Data shown =>
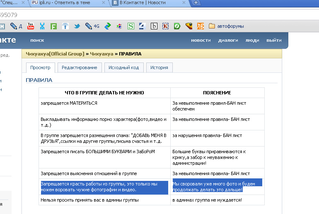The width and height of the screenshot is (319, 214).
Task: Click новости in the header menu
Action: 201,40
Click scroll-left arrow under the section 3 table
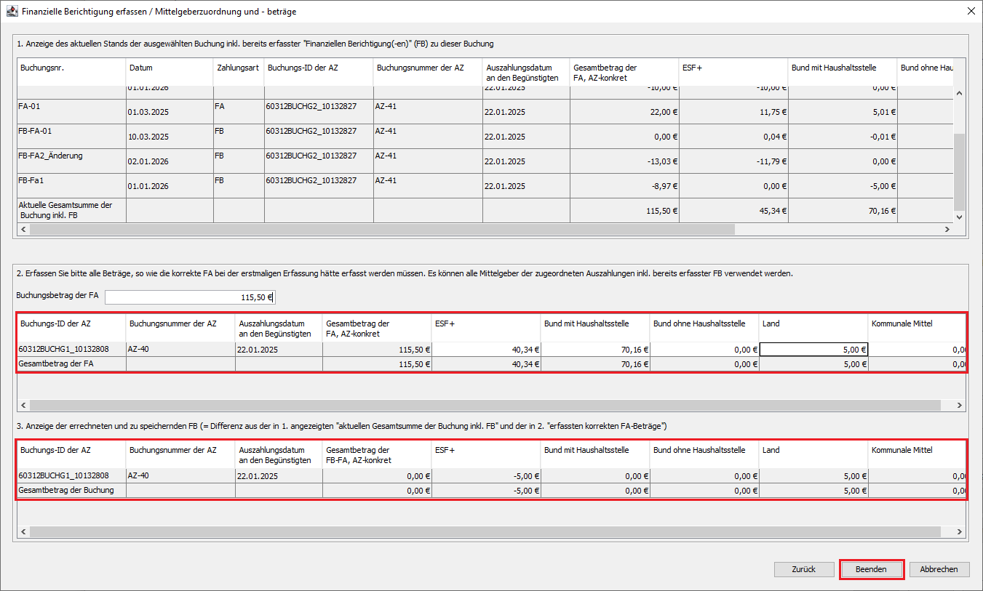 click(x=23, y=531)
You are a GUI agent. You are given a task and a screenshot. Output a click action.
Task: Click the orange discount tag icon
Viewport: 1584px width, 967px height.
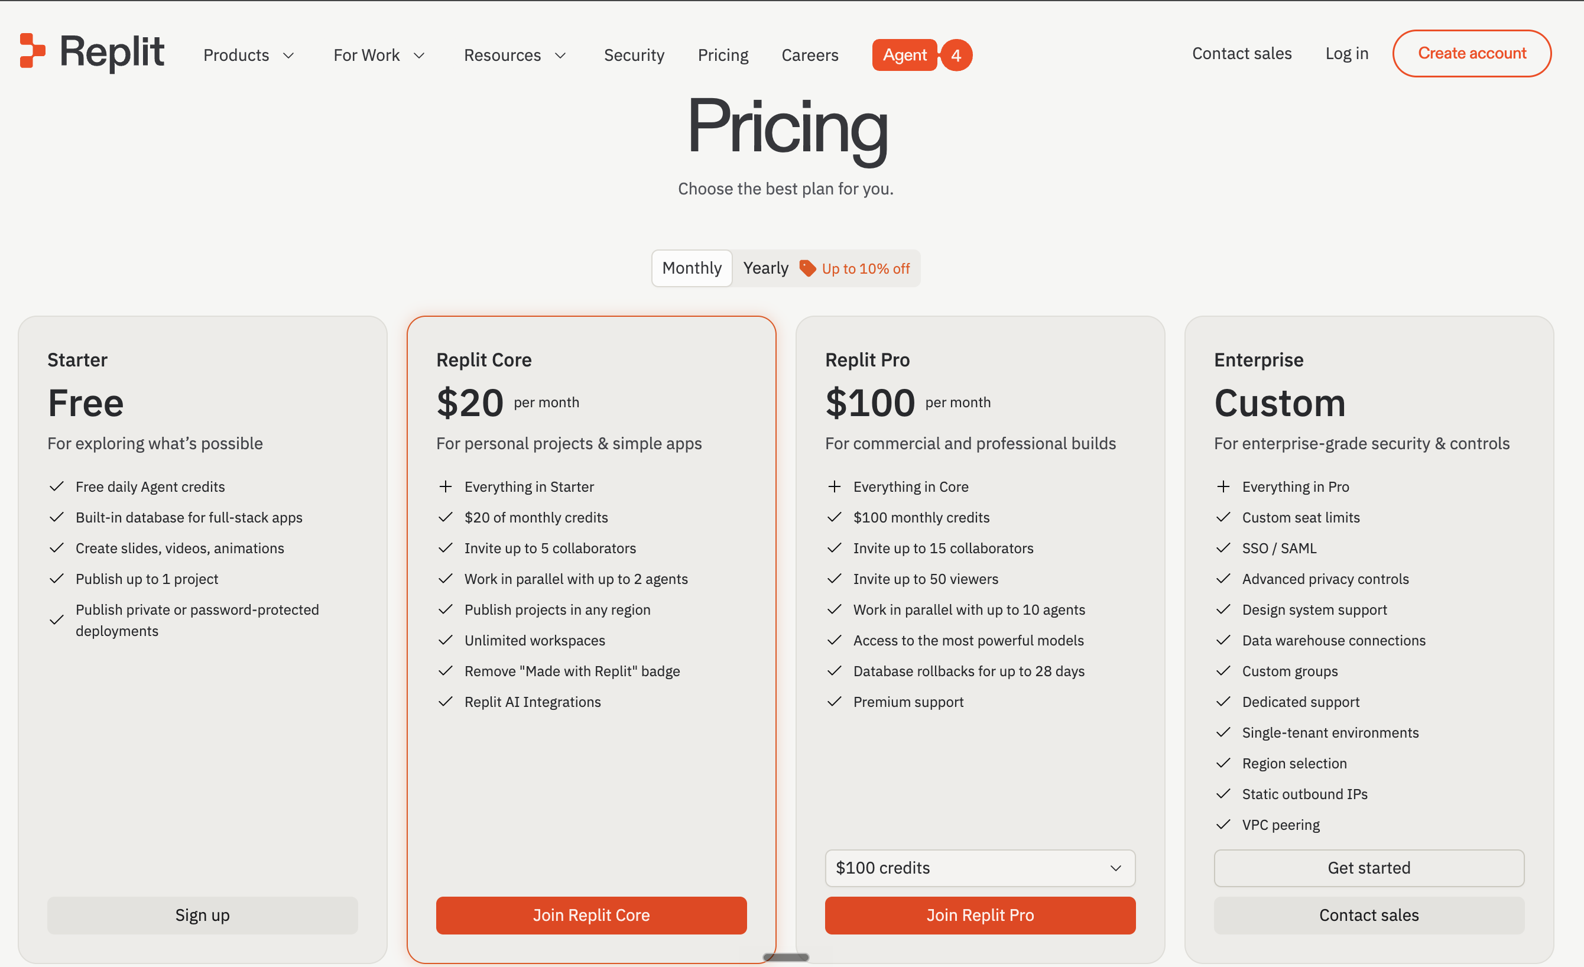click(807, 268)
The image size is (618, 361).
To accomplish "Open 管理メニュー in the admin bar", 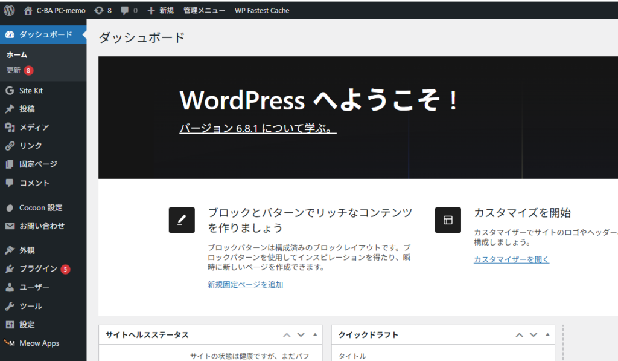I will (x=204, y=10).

Problem to solve =>
Quote word for word only the lines above from the one containing "Click scroll-left arrow" through the one containing "The image size is (618, 361).". Pictures stay out of your copy.

Task output =>
Click scroll-left arrow under the section 3 table
 click(x=23, y=531)
You are a GUI agent. You are given a task and a screenshot. Output a click action.
Task: Click the orange discount tag icon
Viewport: 1584px width, 967px height.
click(807, 268)
The image size is (618, 361).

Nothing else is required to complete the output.